It’s hard to reconcile this scene with the image of a skinny kid kicking a scuffed soccer ball on a dusty street, dreaming of vetkoeks as a prize for victory. Back then, hunger was a constant companion, and hope was a fragile thing.

His grandmother Nolulamile was his anchor, the one person who loved him unconditionally. “Without her, I wouldn’t be here,” Siya would later write. She went without food so he could eat. When she died in his arms at 12, the world felt colder than ever.

Zwide could have swallowed him whole. Drugs, petrol sniffing, the lure of gang life, Kolisi admits he was on the brink. “I could have ended up a tsotsi,” he reflected. Jail or death. Or both. Then came the African Bombers rugby club and a coach named Eric Songwiqi, whose bark was worse than his bite but whose influence was life-changing.

Siya left that first brutal training session exhausted, bruised, bleeding - and reborn. “From that first session, I never looked back. I never smoked weed or sniffed petrol again.”

A scholarship to Grey High School opened doors he never knew existed. He watched the Springboks train there, eyes locked on Schalk Burger, his hero. Too shy to ask for an autograph, a teacher shoved a pen in his hand.

That signature remains one of his prized possessions. Years later, Burger would be his teammate and friend - a full-circle moment that speaks to the improbable arc of Kolisi’s life.

In 2018, Siya shattered a 128-year barrier, becoming the first black captain of the Springboks. In a country still wrestling with the ghosts of apartheid, his appointment was more than a rugby decision - it was a statement of unity, diversity, and hope. He led with humility and conviction, guided by a philosophy he calls SPRINGBOK: Self, Positivity, Resilience, Inclusivity, Natural, Genuine, Bravery, Objectivity, Knowledge.


Then came the glory years. Yokohama, 2019: Kolisi lifts the Webb Ellis Cup after dismantling England in the World Cup final. Cape Town, 2021: He steers South Africa to a Lions Series win. Paris, 2023: Another World Cup, another seismic triumph - this time by a single point over New Zealand. Add the Rugby Championship crowns, the Freedom Cup, and a cabinet full of rivalry trophies, and you have a captain whose resume gleams brighter than the gold on his jersey.

But success brings weight. “I’m not perfect,” Siya says, “but I can’t afford to disappoint society and the young children who look up to me.” That pressure is real, yet he wears it lightly, channeling it into purpose.

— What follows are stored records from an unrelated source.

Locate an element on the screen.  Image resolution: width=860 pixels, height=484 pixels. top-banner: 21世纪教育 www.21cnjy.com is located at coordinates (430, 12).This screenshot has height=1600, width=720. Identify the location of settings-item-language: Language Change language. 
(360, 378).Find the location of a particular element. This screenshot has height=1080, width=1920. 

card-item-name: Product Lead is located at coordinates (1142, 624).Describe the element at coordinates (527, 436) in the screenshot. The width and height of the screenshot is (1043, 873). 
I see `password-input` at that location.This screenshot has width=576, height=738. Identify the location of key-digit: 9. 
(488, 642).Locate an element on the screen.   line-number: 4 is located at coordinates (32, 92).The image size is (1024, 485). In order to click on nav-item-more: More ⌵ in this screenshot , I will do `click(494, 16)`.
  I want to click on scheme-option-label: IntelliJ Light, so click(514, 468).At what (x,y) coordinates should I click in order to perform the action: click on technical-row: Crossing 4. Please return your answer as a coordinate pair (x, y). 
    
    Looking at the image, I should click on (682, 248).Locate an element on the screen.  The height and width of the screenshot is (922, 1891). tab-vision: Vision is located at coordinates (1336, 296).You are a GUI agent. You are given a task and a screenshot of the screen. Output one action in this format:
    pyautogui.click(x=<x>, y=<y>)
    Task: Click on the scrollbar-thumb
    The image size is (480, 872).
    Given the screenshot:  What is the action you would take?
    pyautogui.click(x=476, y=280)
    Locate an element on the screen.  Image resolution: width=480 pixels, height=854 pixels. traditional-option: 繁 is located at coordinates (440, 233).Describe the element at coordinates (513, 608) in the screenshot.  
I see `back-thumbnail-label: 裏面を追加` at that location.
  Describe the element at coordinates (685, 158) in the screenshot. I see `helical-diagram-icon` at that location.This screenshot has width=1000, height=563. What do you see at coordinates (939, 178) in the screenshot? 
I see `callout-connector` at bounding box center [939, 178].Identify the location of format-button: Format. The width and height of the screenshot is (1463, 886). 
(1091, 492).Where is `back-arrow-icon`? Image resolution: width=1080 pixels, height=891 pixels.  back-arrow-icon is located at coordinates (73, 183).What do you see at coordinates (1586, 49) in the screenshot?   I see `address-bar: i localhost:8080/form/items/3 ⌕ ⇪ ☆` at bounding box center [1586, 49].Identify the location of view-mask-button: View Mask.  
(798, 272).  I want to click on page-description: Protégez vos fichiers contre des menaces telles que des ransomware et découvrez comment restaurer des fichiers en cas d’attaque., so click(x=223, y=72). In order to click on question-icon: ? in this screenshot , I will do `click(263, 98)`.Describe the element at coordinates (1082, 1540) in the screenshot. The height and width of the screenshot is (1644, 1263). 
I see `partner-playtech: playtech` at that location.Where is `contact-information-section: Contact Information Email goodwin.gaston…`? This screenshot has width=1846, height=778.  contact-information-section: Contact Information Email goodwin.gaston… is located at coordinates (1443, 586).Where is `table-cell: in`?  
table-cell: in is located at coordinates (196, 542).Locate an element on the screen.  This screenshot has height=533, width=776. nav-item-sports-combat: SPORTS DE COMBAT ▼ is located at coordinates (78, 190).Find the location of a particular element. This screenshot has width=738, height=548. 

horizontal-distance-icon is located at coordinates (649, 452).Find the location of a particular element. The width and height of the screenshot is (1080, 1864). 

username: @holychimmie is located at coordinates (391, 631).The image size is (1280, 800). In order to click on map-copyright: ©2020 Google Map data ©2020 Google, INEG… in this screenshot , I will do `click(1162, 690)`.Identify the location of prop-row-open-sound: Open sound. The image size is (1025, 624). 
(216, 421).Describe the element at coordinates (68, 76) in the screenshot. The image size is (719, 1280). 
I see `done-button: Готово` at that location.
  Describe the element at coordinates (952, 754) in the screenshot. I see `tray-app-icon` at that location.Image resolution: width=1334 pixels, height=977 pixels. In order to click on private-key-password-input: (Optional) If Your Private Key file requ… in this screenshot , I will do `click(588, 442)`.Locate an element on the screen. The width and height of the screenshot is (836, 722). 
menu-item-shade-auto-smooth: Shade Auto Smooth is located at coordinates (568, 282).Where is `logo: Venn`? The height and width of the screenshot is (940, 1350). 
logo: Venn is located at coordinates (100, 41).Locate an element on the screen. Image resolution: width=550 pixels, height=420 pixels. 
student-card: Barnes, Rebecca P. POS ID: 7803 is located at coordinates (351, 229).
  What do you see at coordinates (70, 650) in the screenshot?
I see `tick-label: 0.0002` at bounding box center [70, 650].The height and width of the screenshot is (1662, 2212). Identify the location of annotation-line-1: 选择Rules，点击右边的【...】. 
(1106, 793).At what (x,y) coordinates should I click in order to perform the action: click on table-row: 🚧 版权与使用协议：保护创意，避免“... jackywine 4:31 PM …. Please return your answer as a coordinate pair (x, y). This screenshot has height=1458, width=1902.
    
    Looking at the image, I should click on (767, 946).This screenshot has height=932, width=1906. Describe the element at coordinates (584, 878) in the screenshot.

The Kolisi Foundation tackles gender-based violence, food insecurity, and education gaps. His mantra is simple, profound: “There’s no freedom until everyone is free, no safety till everyone is safe, and no equality until everyone is equal.”

Homesickness once pulled him away from Racing 92, a reminder that even icons crave the familiar rhythms of home - the braai smoke, the laughter, the language. Now, back in South Africa, he stands on the brink of immortality.

One hundred tests. A century of courage, resilience, and leadership. As Siya Kolisi walks out in Paris, he carries more than a ball. He carries a nation’s story - a story that began on a dusty street in Zwide and now echoes across the rugby world.

And when the whistle blows, remember this: Siya Kolisi didn’t just make history. He made hope possible.